» What is expected
For every entry that follows, return the words exactly and omit any picture.

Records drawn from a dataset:
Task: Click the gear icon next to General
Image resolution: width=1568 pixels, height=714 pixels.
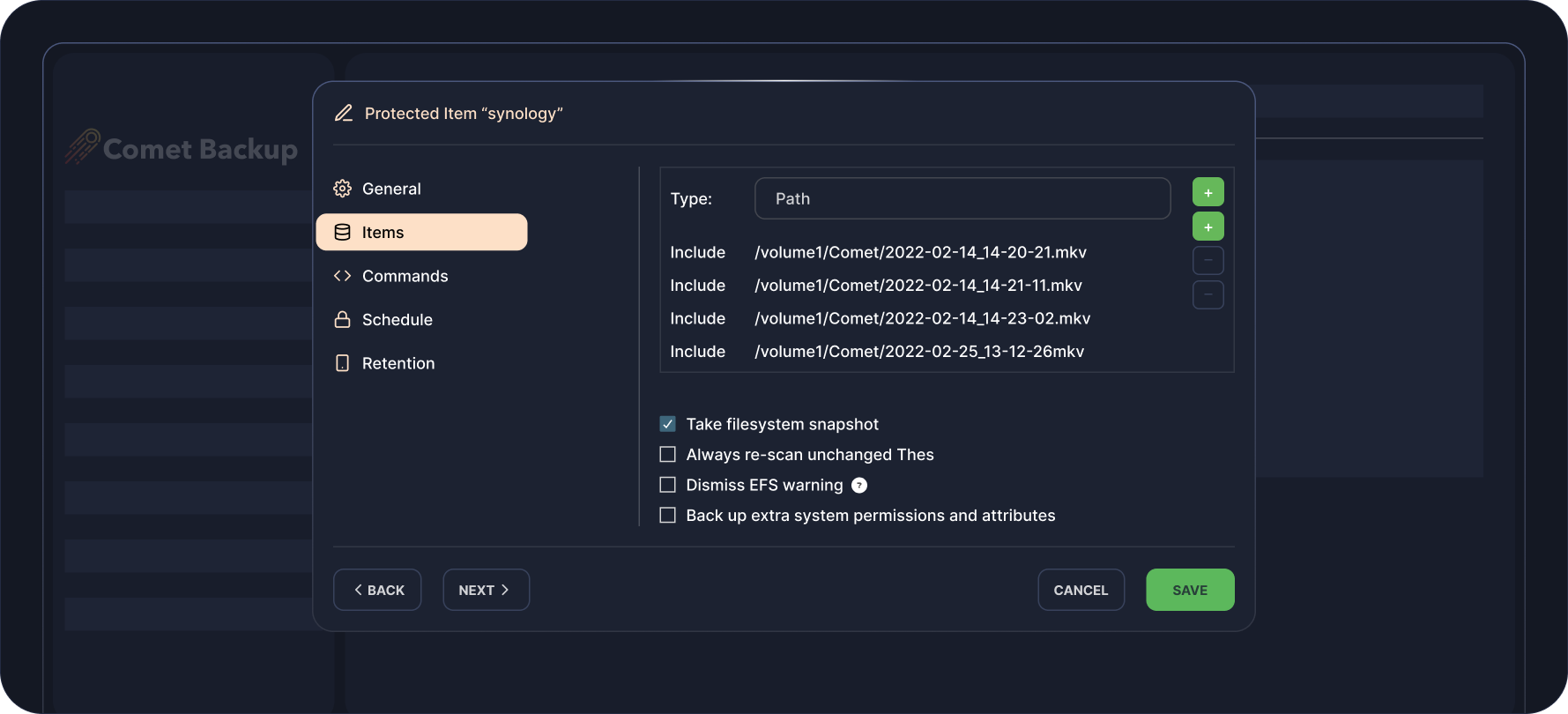Action: 343,189
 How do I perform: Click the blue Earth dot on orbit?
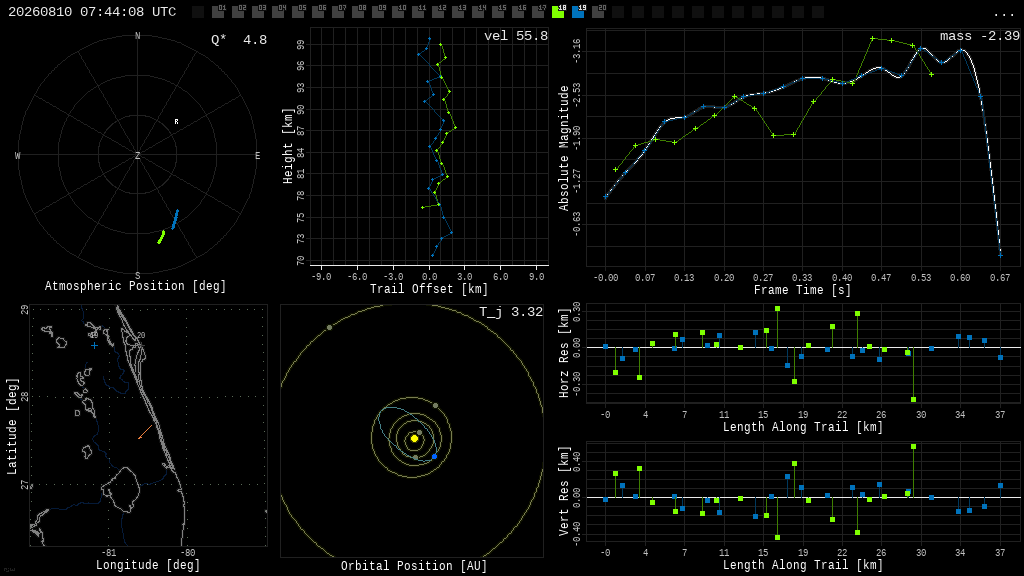tap(434, 456)
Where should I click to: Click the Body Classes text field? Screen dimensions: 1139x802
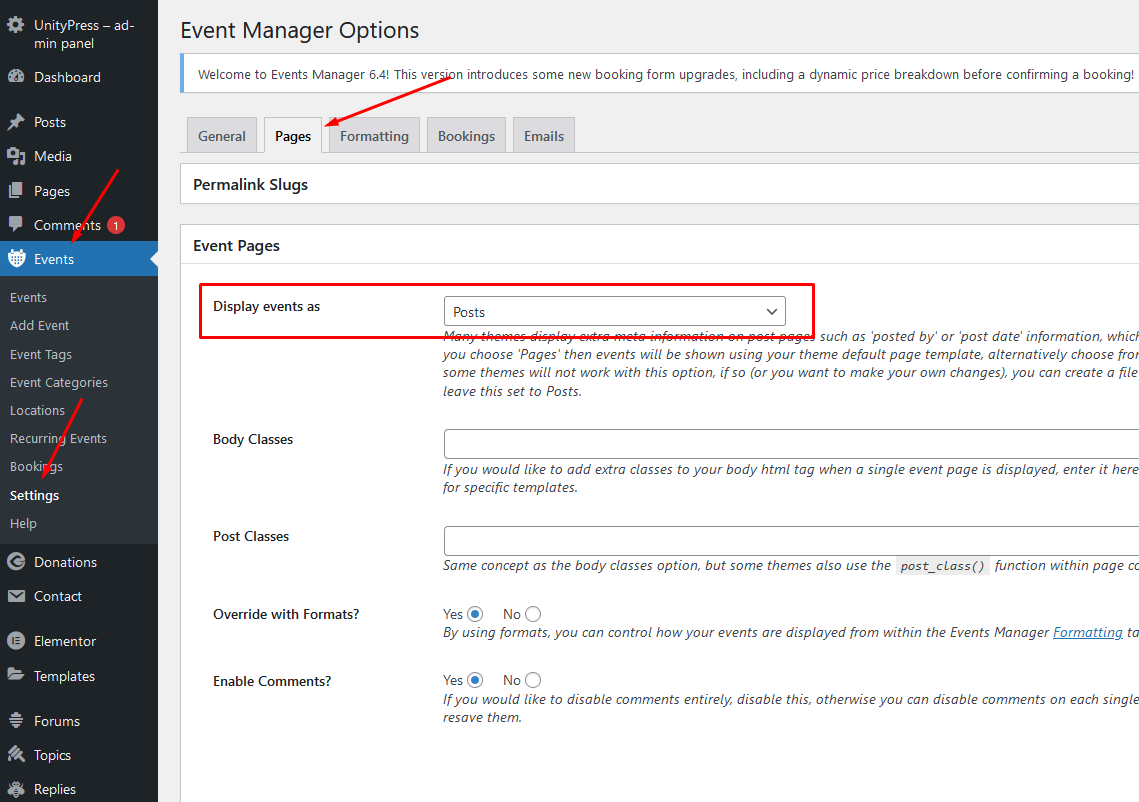(790, 444)
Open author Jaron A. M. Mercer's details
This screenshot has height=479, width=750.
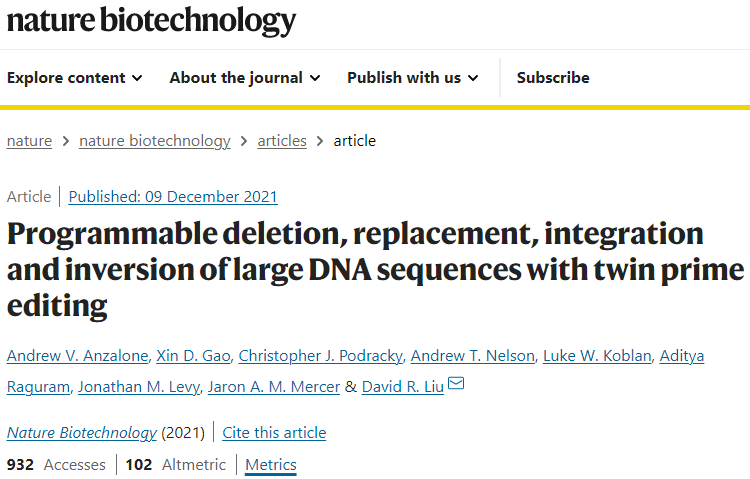click(274, 387)
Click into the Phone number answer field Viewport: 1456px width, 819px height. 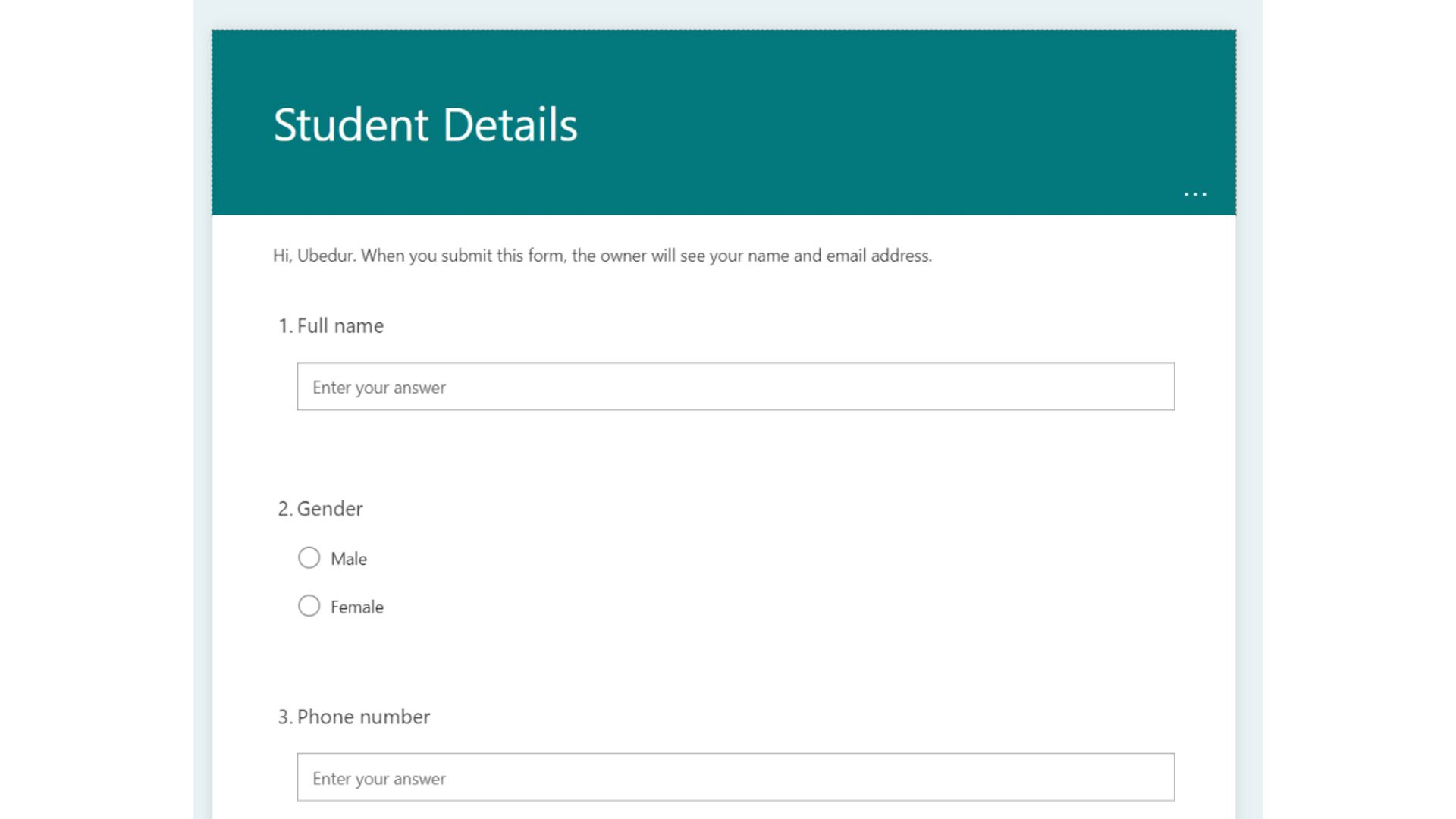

» Result of the exercise
Task: Click the gear icon next to General
Image resolution: width=1568 pixels, height=714 pixels.
Action: 343,189
 How do I perform: Click the blue Earth dot on orbit?
tap(434, 456)
Where should I click to: Click the Body Classes text field? Screen dimensions: 1139x802
(790, 444)
Open author Jaron A. M. Mercer's details
This screenshot has height=479, width=750.
click(274, 387)
Click into the Phone number answer field Viewport: 1456px width, 819px height. 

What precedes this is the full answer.